A long silence. Sam and his bay gelding had almost reached the crest of the trail, Sam still scanning with his binoculars. Ethan could feel poor Dora puffing for breath underneath him. He wanted to stop and give her a rest, but he couldn’t stop unless everybody else did.
He looked around again for Rufus, who was dutifully bringing up the rear.
“It’s not that I thought it would always be rain or hail or lightning,” Marcus said. “I know there are lots of nice days in the mountains. It just reminds you who’s in charge. You know? Nature is not what you might call predictable. And it’s not forgiving. It doesn’t care about us. The lightning is gonna go where it wants to go whether you’re about to get fried by it or not. The wilderness just has this way of reminding you that you’re powerless. And that what you want doesn’t matter. We always think we’re so smart and strong, but nature always gets the last laugh.”
Then Dora crested the high point of the trail, and Ethan looked ahead to see . . . not what he had hoped for. More, higher mountains. A trail that flattened out for maybe a hundred feet, if that, then rose again. Even more extreme drop-offs.
I don’t feel smart and strong,
he thought. He wondered if that would save him from the hard lessons. Probably not. Probably nature didn’t care about your confidence level, either.

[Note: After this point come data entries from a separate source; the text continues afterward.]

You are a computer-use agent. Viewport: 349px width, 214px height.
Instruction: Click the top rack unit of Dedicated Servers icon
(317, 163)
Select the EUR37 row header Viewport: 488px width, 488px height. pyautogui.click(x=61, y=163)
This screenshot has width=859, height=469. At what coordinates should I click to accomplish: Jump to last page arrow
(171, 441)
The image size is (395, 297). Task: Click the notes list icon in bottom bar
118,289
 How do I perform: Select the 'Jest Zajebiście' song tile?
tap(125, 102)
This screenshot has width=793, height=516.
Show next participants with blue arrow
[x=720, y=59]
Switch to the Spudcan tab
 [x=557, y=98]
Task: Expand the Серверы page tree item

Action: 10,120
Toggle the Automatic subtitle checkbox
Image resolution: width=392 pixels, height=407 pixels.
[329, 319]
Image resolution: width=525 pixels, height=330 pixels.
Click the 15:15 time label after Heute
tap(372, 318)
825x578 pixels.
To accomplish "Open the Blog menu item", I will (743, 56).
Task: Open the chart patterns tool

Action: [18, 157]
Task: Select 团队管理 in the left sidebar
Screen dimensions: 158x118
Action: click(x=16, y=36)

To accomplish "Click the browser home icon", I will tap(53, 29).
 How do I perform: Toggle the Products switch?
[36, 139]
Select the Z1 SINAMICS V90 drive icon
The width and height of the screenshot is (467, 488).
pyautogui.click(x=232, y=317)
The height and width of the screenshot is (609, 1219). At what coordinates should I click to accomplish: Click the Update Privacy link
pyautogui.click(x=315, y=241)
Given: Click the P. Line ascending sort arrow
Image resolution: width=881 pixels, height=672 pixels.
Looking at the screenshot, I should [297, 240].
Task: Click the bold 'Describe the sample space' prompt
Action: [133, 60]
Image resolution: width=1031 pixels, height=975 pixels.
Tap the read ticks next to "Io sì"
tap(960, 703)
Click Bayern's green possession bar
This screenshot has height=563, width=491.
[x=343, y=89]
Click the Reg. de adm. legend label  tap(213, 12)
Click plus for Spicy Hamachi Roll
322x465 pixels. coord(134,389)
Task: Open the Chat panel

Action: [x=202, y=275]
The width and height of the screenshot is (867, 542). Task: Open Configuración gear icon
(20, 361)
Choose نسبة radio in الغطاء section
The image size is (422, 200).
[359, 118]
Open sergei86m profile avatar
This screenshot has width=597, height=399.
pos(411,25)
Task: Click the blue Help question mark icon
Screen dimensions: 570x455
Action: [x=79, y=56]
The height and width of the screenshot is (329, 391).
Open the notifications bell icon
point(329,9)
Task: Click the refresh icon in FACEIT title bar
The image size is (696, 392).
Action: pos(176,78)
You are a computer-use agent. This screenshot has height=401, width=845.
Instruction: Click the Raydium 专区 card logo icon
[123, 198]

He thought of his father, running up here day after day. Thought of the look on Sam’s face when Ethan had tried to describe his father’s running regimen. “That’s pretty extreme,” Sam had said. Or words to that effect.
Now that he was seeing the place with his own eyes, Ethan understood for the first time how extreme it really was.
He wondered how much of a lesson the wilderness had taught Noah Underwood. How much of a last laugh nature had enjoyed at his father’s expense.